For a 25- or 35-year-old investor with decades ahead of them, short-term volatility is far less relevant than long-term compounding. Reducing growth exposure too early can mean missing out on the most powerful phase of wealth accumulation.


Rethinking KiwiSaver defaults and balanced funds


KiwiSaver defaults and balanced funds play an important role, particularly for investors who are disengaged, risk-averse or likely to react emotionally to market movements.


But for those willing to take a longer-term view, the current system may be leaving potential returns on the table.


The presence of funds like Generate’s Stepping Stones Growth highlights that the gap is not structural – it is behavioural and design-driven.


Investors who actively choose higher-growth options, and stick with them through market cycles, can close much of the gap with US-style investing outcomes.

The bottom line on KiwiSaver risk


KiwiSaver itself is not the problem. It remains a powerful and effective retirement savings system.
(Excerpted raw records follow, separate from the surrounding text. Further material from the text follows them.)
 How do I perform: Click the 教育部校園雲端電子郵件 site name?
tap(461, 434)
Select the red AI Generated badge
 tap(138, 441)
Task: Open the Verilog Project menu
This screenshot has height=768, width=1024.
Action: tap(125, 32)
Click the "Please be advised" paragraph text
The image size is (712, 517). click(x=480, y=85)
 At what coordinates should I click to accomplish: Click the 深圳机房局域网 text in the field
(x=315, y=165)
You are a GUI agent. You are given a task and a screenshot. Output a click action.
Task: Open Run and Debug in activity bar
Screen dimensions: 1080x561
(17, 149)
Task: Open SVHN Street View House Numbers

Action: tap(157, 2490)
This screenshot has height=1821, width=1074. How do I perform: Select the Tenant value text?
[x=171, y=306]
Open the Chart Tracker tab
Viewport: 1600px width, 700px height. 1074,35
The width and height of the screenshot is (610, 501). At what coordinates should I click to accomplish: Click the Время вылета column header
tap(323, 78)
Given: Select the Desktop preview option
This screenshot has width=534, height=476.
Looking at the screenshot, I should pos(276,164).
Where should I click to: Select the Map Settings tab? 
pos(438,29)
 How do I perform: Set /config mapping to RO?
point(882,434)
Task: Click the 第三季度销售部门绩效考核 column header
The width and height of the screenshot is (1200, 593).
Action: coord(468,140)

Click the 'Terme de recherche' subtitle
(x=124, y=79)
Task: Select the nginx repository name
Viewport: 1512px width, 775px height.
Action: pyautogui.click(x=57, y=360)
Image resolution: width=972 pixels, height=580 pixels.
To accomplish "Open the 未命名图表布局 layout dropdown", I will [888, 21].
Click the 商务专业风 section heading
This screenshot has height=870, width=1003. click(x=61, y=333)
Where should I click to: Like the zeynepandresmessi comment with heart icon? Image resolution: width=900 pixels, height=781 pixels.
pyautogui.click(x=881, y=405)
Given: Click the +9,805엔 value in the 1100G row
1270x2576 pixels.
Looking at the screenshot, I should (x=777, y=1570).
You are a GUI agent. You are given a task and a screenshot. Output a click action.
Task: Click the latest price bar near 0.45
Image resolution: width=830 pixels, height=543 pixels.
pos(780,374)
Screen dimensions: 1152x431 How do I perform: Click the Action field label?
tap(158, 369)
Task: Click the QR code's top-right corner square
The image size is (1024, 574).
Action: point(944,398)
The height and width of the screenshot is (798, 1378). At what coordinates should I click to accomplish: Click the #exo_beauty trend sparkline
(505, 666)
The issue lies in how risk is managed within it.


Right now, many New Zealand investors are arguably guided into allocations that prioritise stability over growth earlier than necessary. Over time, that trade-off can potentially become extremely expensive.


Because in long-term investing, the biggest risk is not volatility.


It’s missing out on the compounding that turns modest return differences into hundreds of thousands of dollars over time.